Directions for this task:
Answer these questions using the article on sickle cell trait below:
(a) How many soldiers did the study follow, and for how long?
(b) Which organizations require mandatory screening for sickle cell trait?
(c) What do the Army's "universal precautions" require of active duty soldiers?

=== Document extract ===

Study Of Black Soldiers Finds Sickle Cell Trait Not Linked To Early Death
New research challenges the long-held belief that people with sickle cell trait, who are born with only a single copy of the sickle cell gene variant, are at risk of premature death.
People with the sickle cell gene variant do not have sickle cell disease, a blood disorder that shortens life span and causes sudden episodes of severe pain. People with the disease carry two copies of the gene, one from each parent.
In the first-of-its-kind study, researchers followed nearly 48,000 black American soldiers on active duty in the U.S. Army over a four-year period. All had undergone tests for the genetic trait.
“What we can say with confidence is that there’s no evidence that it increases mortality in this Army population, and that’s incredibly reassuring,” said study co-author Lianne Kurina. She’s an associate professor of medicine at Stanford University School of Medicine in Palo Alto, Calif.
Previous studies have linked sickle cell trait to sharply higher risks of sudden death among black military recruits and black football players on National Collegiate Athletic Association (NCAA) Division 1 teams. These studies traced some of the deaths to heat stroke, heat stress and “exertional rhabdomyolysis” — muscle deterioration due to extreme physical exertion.
The notion that sickle cell trait increases death risk has led to mandatory screening by some organizations, including the U.S. Air Force, U.S. Navy and the NCAA, the study authors noted.
The American Society of Hematology continues to believe that there’s a lack of data to support the presumption that mandatory screening will save lives, according to Dr. Alexis Thompson, the society’s vice president.
“These findings suggest that sickle cell trait alone does not increase an individual’s risk of sudden death,” said Thompson, a pediatric hematologist at Ann & Robert H. Lurie Children’s Hospital of Chicago.
Experts say the Army’s use of “universal precautions” — which require active duty soldiers to drink plenty of fluids, build up to strenuous exercise and rest when it’s hot — made a difference.

=== Information provided ===

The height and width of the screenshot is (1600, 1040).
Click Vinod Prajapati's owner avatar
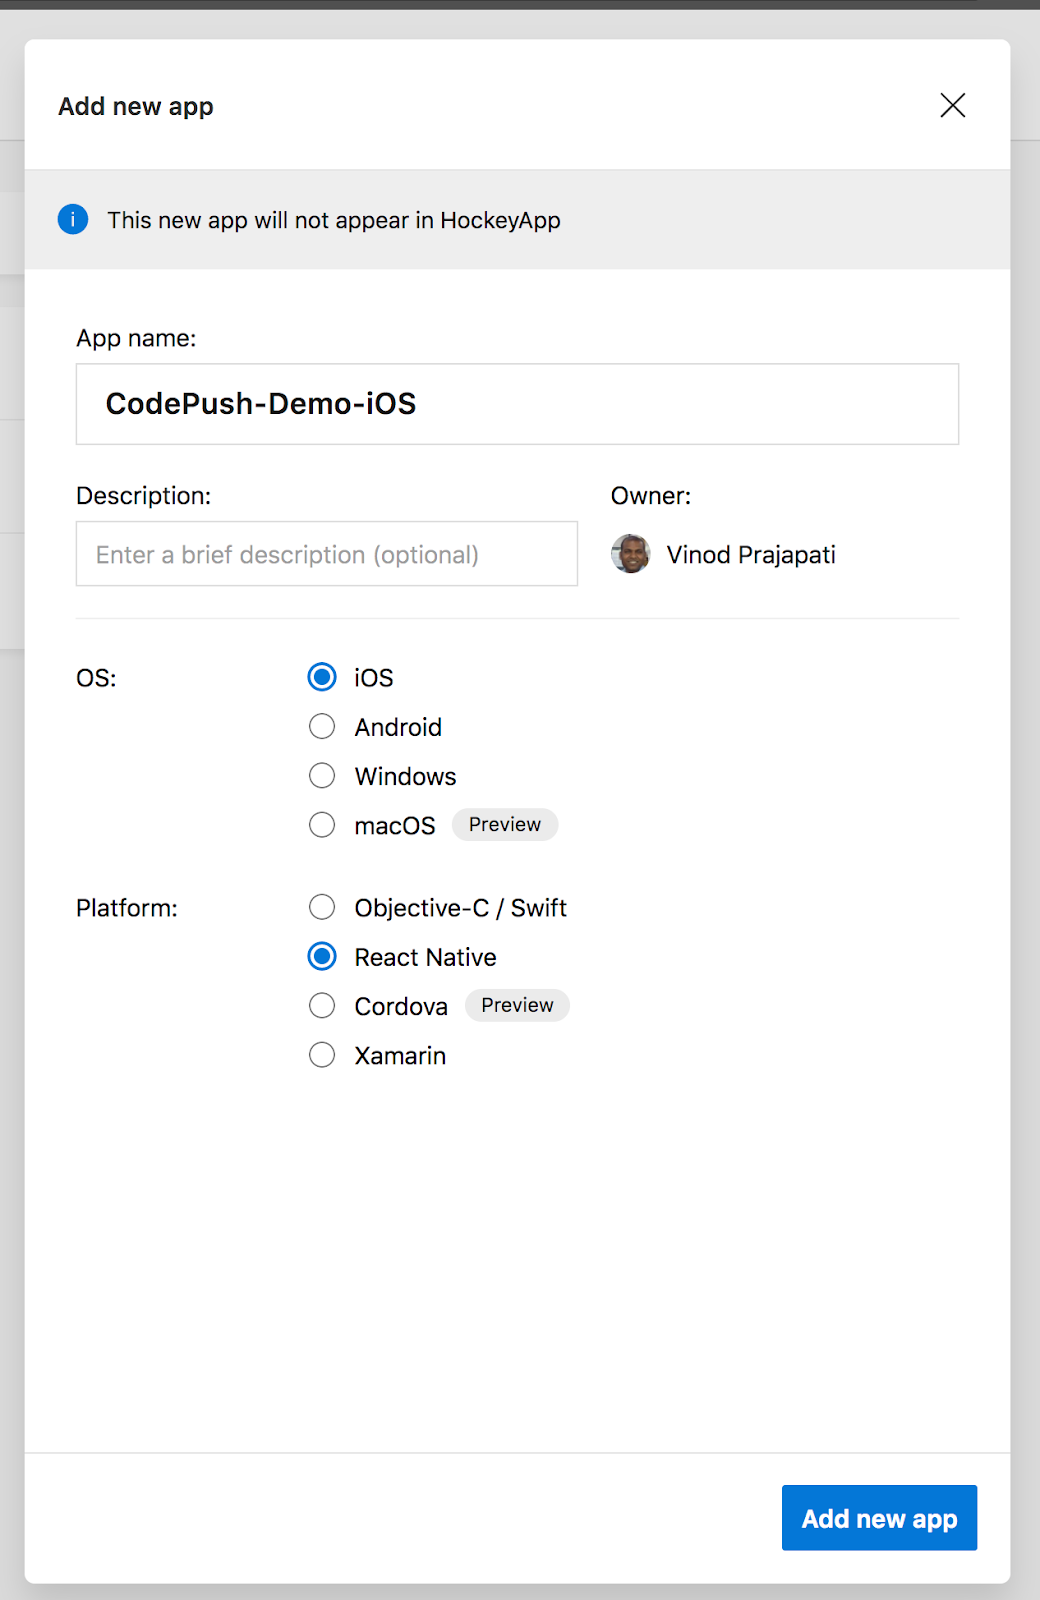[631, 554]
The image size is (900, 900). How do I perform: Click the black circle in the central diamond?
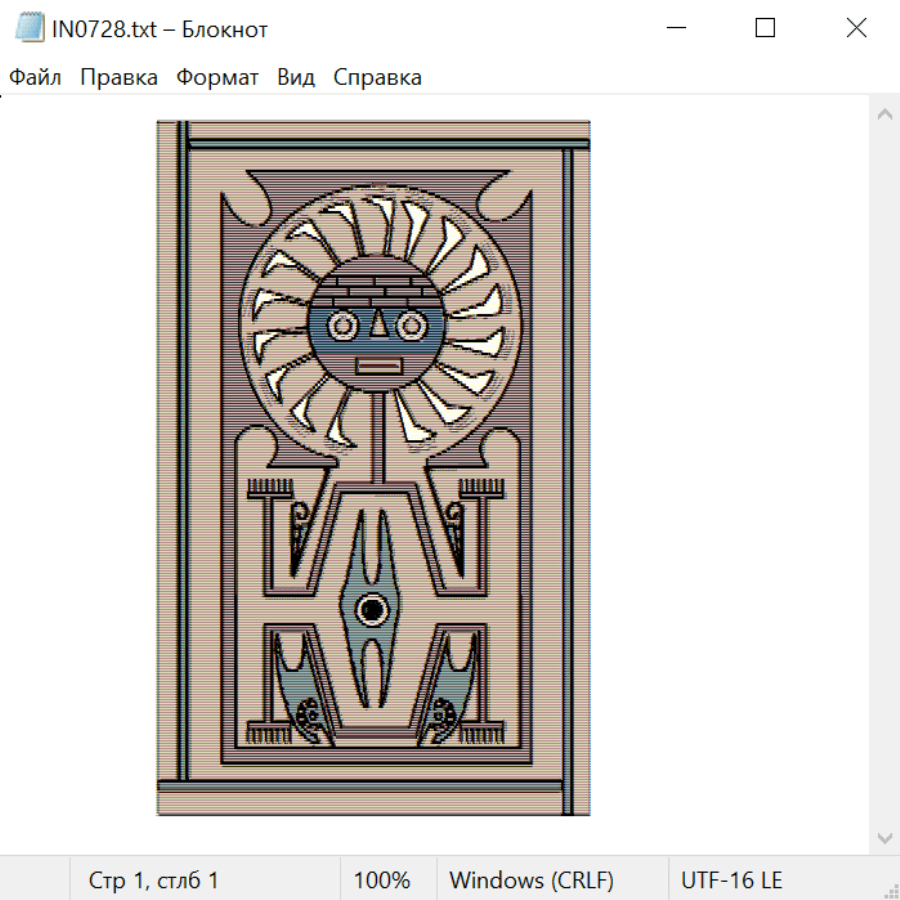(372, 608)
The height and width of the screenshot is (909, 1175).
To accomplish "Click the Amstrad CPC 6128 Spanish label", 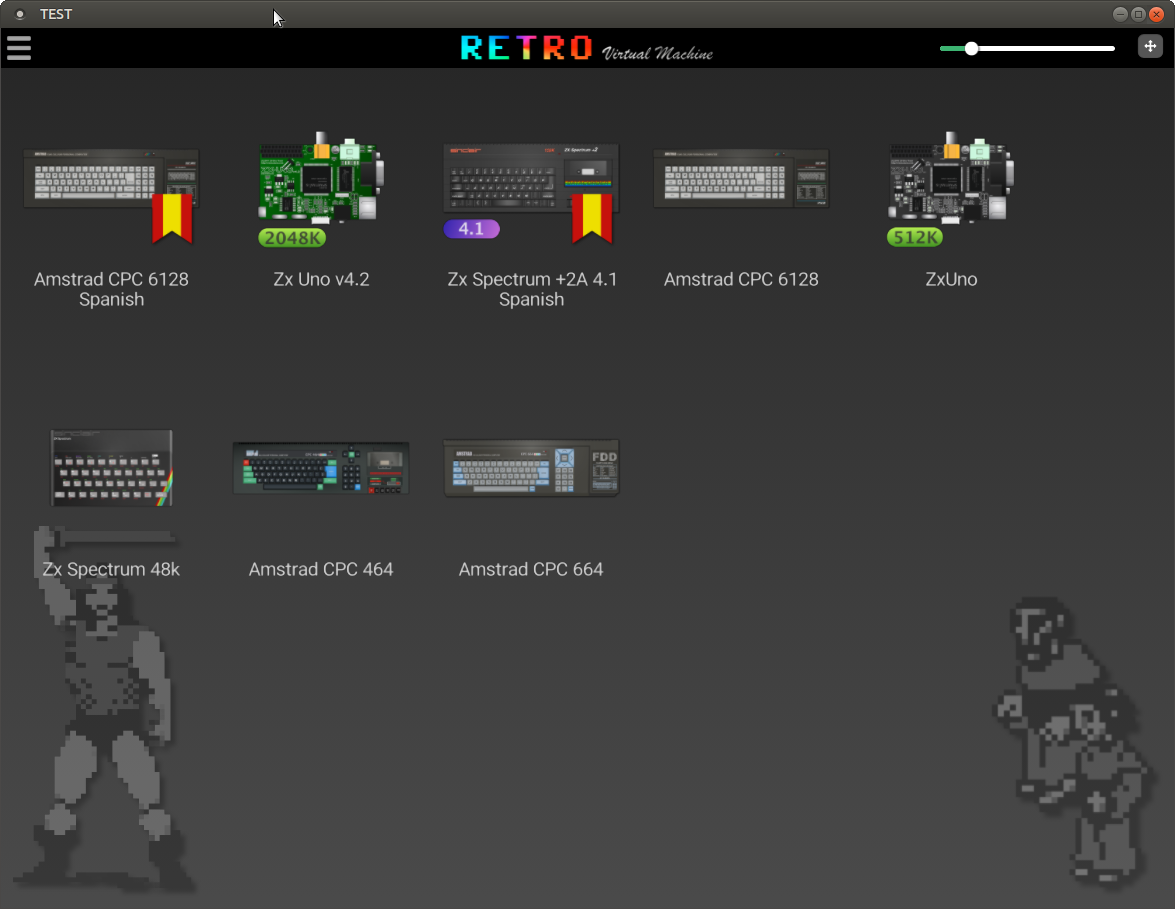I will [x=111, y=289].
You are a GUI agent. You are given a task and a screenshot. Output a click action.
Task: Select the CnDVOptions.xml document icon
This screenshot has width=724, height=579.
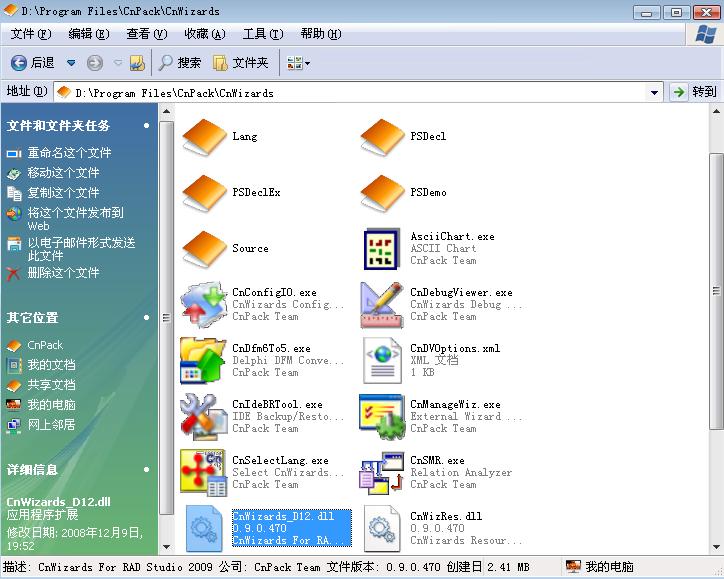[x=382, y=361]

===

Answer area:
(a) Nearly 48,000 black American soldiers on active duty in the U.S. Army, over a four-year period.
(b) The U.S. Air Force, the U.S. Navy and the NCAA.
(c) They must drink plenty of fluids, build up to strenuous exercise and rest when it's hot.